Data entries
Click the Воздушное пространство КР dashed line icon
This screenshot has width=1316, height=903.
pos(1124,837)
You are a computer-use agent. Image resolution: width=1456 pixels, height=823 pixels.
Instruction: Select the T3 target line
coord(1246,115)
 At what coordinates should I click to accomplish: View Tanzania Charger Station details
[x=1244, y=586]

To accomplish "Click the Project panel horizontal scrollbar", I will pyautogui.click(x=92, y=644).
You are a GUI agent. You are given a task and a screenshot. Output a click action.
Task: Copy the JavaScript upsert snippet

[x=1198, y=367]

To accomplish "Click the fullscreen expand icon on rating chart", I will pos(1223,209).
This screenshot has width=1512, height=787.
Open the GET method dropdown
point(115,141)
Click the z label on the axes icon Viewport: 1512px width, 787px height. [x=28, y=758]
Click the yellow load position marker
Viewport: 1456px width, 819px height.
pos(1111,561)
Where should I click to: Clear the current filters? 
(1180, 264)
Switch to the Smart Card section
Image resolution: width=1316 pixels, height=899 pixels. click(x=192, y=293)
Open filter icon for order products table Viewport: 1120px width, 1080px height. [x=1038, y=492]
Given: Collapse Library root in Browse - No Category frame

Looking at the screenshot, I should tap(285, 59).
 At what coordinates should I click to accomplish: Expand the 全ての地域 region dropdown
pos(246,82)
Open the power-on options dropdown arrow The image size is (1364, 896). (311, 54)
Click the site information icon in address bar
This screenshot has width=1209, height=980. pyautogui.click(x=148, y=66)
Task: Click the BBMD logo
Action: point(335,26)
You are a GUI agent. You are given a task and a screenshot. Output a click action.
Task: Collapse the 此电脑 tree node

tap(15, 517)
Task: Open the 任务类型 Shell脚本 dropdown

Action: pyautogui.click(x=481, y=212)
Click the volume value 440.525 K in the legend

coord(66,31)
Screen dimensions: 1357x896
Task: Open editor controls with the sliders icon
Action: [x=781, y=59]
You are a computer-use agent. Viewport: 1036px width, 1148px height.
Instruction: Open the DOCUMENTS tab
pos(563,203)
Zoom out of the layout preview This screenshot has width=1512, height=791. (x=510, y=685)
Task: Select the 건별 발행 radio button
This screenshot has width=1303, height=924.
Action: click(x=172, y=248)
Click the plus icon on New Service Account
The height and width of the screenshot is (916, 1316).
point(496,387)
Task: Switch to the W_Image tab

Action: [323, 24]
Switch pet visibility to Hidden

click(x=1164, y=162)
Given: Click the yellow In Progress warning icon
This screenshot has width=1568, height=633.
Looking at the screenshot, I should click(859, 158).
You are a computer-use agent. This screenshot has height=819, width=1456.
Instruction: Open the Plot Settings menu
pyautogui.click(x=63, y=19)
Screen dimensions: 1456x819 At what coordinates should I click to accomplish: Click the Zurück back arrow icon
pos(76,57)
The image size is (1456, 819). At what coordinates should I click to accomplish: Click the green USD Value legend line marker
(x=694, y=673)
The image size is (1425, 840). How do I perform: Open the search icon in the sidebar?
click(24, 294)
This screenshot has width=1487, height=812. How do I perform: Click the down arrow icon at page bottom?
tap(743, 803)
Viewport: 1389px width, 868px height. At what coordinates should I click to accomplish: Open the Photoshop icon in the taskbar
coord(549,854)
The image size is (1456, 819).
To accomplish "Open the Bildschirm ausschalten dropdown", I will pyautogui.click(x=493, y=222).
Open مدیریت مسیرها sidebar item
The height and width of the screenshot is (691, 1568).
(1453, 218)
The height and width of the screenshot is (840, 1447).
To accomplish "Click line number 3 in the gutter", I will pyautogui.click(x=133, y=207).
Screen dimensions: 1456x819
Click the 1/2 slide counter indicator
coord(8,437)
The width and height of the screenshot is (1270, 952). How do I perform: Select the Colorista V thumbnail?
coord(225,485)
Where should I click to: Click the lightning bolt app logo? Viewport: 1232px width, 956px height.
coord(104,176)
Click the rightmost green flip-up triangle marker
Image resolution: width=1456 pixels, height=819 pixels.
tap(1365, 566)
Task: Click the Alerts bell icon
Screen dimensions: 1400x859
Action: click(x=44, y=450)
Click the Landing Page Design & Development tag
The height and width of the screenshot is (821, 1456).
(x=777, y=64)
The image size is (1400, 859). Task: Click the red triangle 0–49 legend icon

## Exercise goal
Your answer should be the full set of records, printed exactly.

## Solution to this task
Click the Воздушное пространство КР dashed line icon
This screenshot has width=1316, height=903.
pos(1124,837)
You are a computer-use agent. Image resolution: width=1456 pixels, height=823 pixels.
Instruction: Select the T3 target line
coord(1246,115)
 At what coordinates should I click to accomplish: View Tanzania Charger Station details
[x=1244, y=586]

To accomplish "Click the Project panel horizontal scrollbar", I will pyautogui.click(x=92, y=644).
You are a GUI agent. You are given a task and a screenshot. Output a click action.
Task: Copy the JavaScript upsert snippet

[x=1198, y=367]

To accomplish "Click the fullscreen expand icon on rating chart", I will pos(1223,209).
This screenshot has width=1512, height=787.
Open the GET method dropdown
point(115,141)
Click the z label on the axes icon Viewport: 1512px width, 787px height. [x=28, y=758]
Click the yellow load position marker
Viewport: 1456px width, 819px height.
pos(1111,561)
Where should I click to: Clear the current filters? 
(1180, 264)
Switch to the Smart Card section
Image resolution: width=1316 pixels, height=899 pixels. click(x=192, y=293)
Open filter icon for order products table Viewport: 1120px width, 1080px height. [x=1038, y=492]
Given: Collapse Library root in Browse - No Category frame

Looking at the screenshot, I should tap(285, 59).
 At what coordinates should I click to accomplish: Expand the 全ての地域 region dropdown
pos(246,82)
Open the power-on options dropdown arrow The image size is (1364, 896). (311, 54)
Click the site information icon in address bar
This screenshot has width=1209, height=980. pyautogui.click(x=148, y=66)
Task: Click the BBMD logo
Action: point(335,26)
You are a GUI agent. You are given a task and a screenshot. Output a click action.
Task: Collapse the 此电脑 tree node

tap(15, 517)
Task: Open the 任务类型 Shell脚本 dropdown

Action: pyautogui.click(x=481, y=212)
Click the volume value 440.525 K in the legend

coord(66,31)
Screen dimensions: 1357x896
Task: Open editor controls with the sliders icon
Action: [x=781, y=59]
You are a computer-use agent. Viewport: 1036px width, 1148px height.
Instruction: Open the DOCUMENTS tab
pos(563,203)
Zoom out of the layout preview This screenshot has width=1512, height=791. (x=510, y=685)
Task: Select the 건별 발행 radio button
This screenshot has width=1303, height=924.
Action: click(x=172, y=248)
Click the plus icon on New Service Account
The height and width of the screenshot is (916, 1316).
point(496,387)
Task: Switch to the W_Image tab

Action: [323, 24]
Switch pet visibility to Hidden

click(x=1164, y=162)
Given: Click the yellow In Progress warning icon
This screenshot has width=1568, height=633.
Looking at the screenshot, I should click(859, 158).
You are a computer-use agent. This screenshot has height=819, width=1456.
Instruction: Open the Plot Settings menu
pyautogui.click(x=63, y=19)
Screen dimensions: 1456x819 At what coordinates should I click to accomplish: Click the Zurück back arrow icon
pos(76,57)
The image size is (1456, 819). At what coordinates should I click to accomplish: Click the green USD Value legend line marker
(x=694, y=673)
The image size is (1425, 840). How do I perform: Open the search icon in the sidebar?
click(24, 294)
This screenshot has width=1487, height=812. How do I perform: Click the down arrow icon at page bottom?
tap(743, 803)
Viewport: 1389px width, 868px height. At what coordinates should I click to accomplish: Open the Photoshop icon in the taskbar
coord(549,854)
The image size is (1456, 819).
To accomplish "Open the Bildschirm ausschalten dropdown", I will pyautogui.click(x=493, y=222).
Open مدیریت مسیرها sidebar item
The height and width of the screenshot is (691, 1568).
(1453, 218)
The height and width of the screenshot is (840, 1447).
To accomplish "Click line number 3 in the gutter", I will pyautogui.click(x=133, y=207).
Screen dimensions: 1456x819
Click the 1/2 slide counter indicator
coord(8,437)
The width and height of the screenshot is (1270, 952). How do I perform: Select the Colorista V thumbnail?
coord(225,485)
Where should I click to: Click the lightning bolt app logo? Viewport: 1232px width, 956px height.
coord(104,176)
Click the rightmost green flip-up triangle marker
Image resolution: width=1456 pixels, height=819 pixels.
tap(1365, 566)
Task: Click the Alerts bell icon
Screen dimensions: 1400x859
Action: click(x=44, y=450)
Click the Landing Page Design & Development tag
The height and width of the screenshot is (821, 1456).
(x=777, y=64)
The image size is (1400, 859). Task: Click the red triangle 0–49 legend icon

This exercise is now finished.